----- Supplied passage

Glee: I think the relationship between gay Kurt and his father is the single best thing about this show. I came to tears at that final scene. The writers are playing it really really well. I'm so done with Rachel though, and her not-boyfriend. And WTF Wheelchair Kid, way to be overly self-righteous and snotty to Asian Girl. Are you only going to date people with disabilities? And not even real ones, but stuttering of all things? Shithead.

Top Chef recap: Finally that Woman Goes Home.

Every season, it gets to be sorta towards the end of Top Chef, I'm watching the intro to the show, and I cannot remember who at least a third of those people are. With this season, I wish I could forget almost all of them. From the beginning, it's been just waiting and waiting and waiting for the competition to get down to the final four. KJMB. JKBM, MKBJ. BKMJ. Wish we could have done a double elimination on this show.

For the quickfire, Padma and Nigella had sex. Or maybe you were just supposed to think that, right Bravo? The chefs have to prepare breakfast room service for the ladies, who basically get to sit in bed for 90 minutes and eat six breakfasts. Fuck you Padma.

Ely makes some reuben benedict which wins over Nigella's cold culinary cockles. Kevin, of course, does something awesome. And Jennifer makes Shit on a Shingle.

I had never heard of this dish before my ex-boyfriend made it. It is one of his father's favorite things to eat. I tried it and really couldn't dig it. Creamed and Chipped are not two words that make me salivate. Add Beef, and it spells Dinty Moore in my head. Unfairly, I'm sure. But there you go. The point is, even his dad doesn't think of this as a BREAKFAST DISH. Ely wins, and instead of 15,000 dollars, he gets his recipe in the new Top Chef Quickfire Cookbook, out just in time for Christmas. I don't know why I would buy a cookbook filled with recipes made up on the fly in thirty minutes, but I probably will.

For the main challenge, each chef spends a day being "inspired" by a famous casino on The Strip. For example, Mike Voltron gets New York, New York, and decides to make a boneless chicken wing. Ely gets Circus Circus and makes peanut soup. Ect. It was pretty boring. Jennifer, who really is losing it, makes a big unappealing chunk of meat to represent Excalibur, which seems pretty accurately medieval to me. Bryan Voltron makes an excellent fish thing that wets Nigella's panties, and talks about his son a lot. Kevin says something dumb about how everyone assumes he's a redneck, which makes zero sense to me. I don't think you're a redneck Ginger. I do think you probably listened to too much Rage Against the Machine at some point, but not a redneck. He makes some spicy tomato water, which is apparently an actual thing people say instead of broth.

And then there's Robin. There's always fucking Robin right? Not any more! Robin makes panna cotta of all things, and screws that up even. Nigella makes some quip about the firmness of her P&C, see the headline, and Toby vows to step up his English Mean Girl game. But not even Robin's comedic value can save her forever, and she's sent packing. One of the Voltron brothers wins. It's really not important who. The only question left is will it be Jennifer or Ely next week? Jennifer is Petra Arkanian. Ely is Crazy Tom. Padma is the Hive Queen.

----------
----- Records supplied

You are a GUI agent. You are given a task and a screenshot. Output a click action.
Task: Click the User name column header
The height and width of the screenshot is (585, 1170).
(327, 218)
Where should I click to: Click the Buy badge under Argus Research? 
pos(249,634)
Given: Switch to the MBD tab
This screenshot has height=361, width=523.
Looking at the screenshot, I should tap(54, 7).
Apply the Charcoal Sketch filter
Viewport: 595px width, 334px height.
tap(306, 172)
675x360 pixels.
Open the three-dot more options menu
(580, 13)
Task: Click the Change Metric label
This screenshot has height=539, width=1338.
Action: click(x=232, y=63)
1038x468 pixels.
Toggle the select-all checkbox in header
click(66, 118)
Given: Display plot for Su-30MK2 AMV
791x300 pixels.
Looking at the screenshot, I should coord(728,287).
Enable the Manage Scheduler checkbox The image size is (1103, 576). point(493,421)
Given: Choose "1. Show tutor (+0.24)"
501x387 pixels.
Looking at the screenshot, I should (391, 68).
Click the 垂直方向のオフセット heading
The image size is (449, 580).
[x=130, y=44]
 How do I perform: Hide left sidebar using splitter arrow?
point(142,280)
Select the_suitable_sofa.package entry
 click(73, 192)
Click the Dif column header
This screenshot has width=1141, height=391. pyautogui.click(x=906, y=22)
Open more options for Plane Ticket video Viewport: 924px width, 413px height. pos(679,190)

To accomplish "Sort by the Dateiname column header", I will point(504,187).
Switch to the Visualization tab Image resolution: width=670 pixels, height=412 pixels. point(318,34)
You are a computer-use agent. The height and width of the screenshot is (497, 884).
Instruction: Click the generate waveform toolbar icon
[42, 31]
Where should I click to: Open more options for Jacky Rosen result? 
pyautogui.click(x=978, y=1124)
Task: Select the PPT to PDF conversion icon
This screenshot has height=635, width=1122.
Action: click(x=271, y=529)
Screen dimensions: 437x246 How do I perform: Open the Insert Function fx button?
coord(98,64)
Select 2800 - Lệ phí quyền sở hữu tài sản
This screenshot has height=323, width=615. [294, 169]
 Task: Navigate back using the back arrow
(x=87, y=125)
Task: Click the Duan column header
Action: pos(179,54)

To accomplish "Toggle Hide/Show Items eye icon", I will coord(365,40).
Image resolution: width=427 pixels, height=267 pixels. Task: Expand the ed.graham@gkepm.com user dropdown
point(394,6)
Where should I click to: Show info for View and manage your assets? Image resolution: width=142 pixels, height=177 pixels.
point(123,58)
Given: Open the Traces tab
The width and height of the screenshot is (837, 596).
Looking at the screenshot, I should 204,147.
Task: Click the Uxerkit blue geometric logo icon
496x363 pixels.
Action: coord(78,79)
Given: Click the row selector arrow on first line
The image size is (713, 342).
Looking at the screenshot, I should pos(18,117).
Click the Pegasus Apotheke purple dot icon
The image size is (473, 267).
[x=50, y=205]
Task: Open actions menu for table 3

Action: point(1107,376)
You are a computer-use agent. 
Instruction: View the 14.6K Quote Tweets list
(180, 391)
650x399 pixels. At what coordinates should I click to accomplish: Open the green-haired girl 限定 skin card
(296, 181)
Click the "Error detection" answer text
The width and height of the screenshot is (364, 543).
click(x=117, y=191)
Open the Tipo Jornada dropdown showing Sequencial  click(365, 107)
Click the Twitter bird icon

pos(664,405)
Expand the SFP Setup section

----------

| Objectives |
a. Translate this sentence from the Glee and Top Chef recap into Spanish: "I had never heard of this dish before my ex-boyfriend made it."
b. Transcribe the part of the Glee and Top Chef recap starting with "Top Chef recap: Finally" and going on through "on a Shingle.".
c. Go on with the Glee and Top Chef recap from its last sentence.

| Results of the exercise |
a. Nunca había oído hablar de este plato antes de que mi exnovio lo preparara.

b.
Top Chef recap: Finally that Woman Goes Home.

Every season, it gets to be sorta towards the end of Top Chef, I'm watching the intro to the show, and I cannot remember who at least a third of those people are. With this season, I wish I could forget almost all of them. From the beginning, it's been just waiting and waiting and waiting for the competition to get down to the final four. KJMB. JKBM, MKBJ. BKMJ. Wish we could have done a double elimination on this show.

For the quickfire, Padma and Nigella had sex. Or maybe you were just supposed to think that, right Bravo? The chefs have to prepare breakfast room service for the ladies, who basically get to sit in bed for 90 minutes and eat six breakfasts. Fuck you Padma.

Ely makes some reuben benedict which wins over Nigella's cold culinary cockles. Kevin, of course, does something awesome. And Jennifer makes Shit on a Shingle.

c.
Finally, Macy's would like you to know that there is a Santa Claus, and her name is Queen Latifah.

Thursday, October 29, 2009

Wednesday TV Recap: Leeks are fun!

Oh youth, how confident you are!

ANTM: See, this is why math doesn't matter, girls.

Things I learned tonight from America's Next Top Smurfette.

1) 21 yr olds are actually older than 18 yr olds. No, really. The math girl told me. It's like, a factual thing.

2) One reason it's better to be hot is that you can keep your house in the worst filthy state, and instead of cleaning it and being ashamed, someone will whisk you away to a billion dollar estate in Hawaii.

3) I do not know how to spell Hawaii. I had to spell check a state of my fucking country. Sad.

4) There is such a career path as extreme water sports photographer.

5) In 2 short cycles, Tyra will be taking all the photographs.

6) They have no sun in Kentucky, because the coal smoke and horse farts have blocked it forever. Also, all Kentuckians are mole people.

7) We should all know more about Tibet. "I have very vague knowledge about Tibet, except that it needs to be freed." Someone should have told her Tibet is full of dragons, I bet she would have changed her mind.

8) When a fashion photographer does blackface, it's a controversy. When Tyra does it, it's emboldening, fierceable, and smizening.

9) Every single staff member on that show is a fucking expert on teenage girls. When this show finally dies, they should all go on to write books and be on Oprah.

10) Bye Britany! Remember, philanthropy awaits you in your new career as extremely successful socialite, in about 15 years.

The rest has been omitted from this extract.